Apparently so. And I increasingly consider that a desperately shallow attitude. I see it as a grotesque debasement of all that love encompasses. I like the pizza. I enjoy eating the pizza. It is the best pizza I know of. Love it? No.
Similarly, we sling the word torture around pretty freely to describe any mildly unpleasant experience. This mocks those who have suffered real torture – those who have been face to face with someone whose only intent was to cause extreme physical and mental anguish. We know what the Nazis did to their victims in the death camps. We know what the Americans did to their victims at Abu Ghraib and Guantanamo Bay.

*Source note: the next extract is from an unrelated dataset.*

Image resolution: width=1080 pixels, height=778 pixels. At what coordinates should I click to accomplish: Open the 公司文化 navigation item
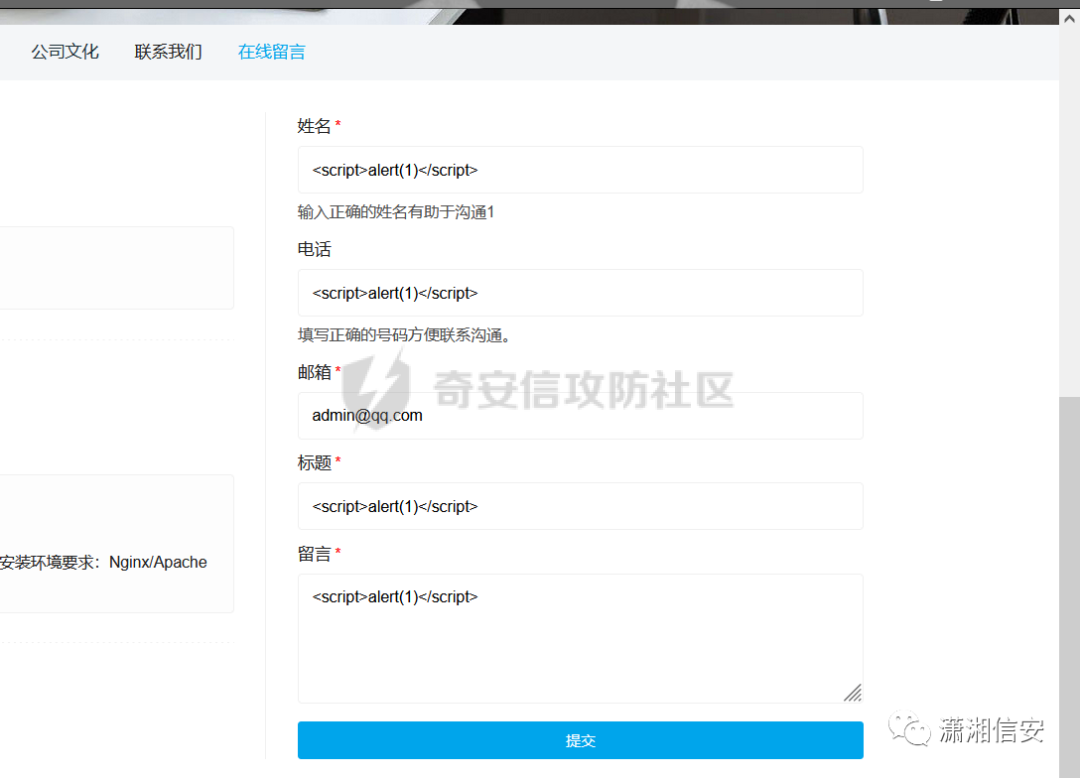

You cannot conflate the search for a new insurance provider with the horrors inflicted on human flesh.
Language changes to accommodate our needs, but I intend to hold the line with these words as long as I can. Let us use lesser words for lesser emotions and experiences.
These linguistic sins are, I trust, more often committed in casual conversation than in serious writing. I am trying to curtail my slovenly use of these two, but I may commit other, similar sins without realizing it. I would be interested in your list of abused words. (Perhaps abused is one of them.)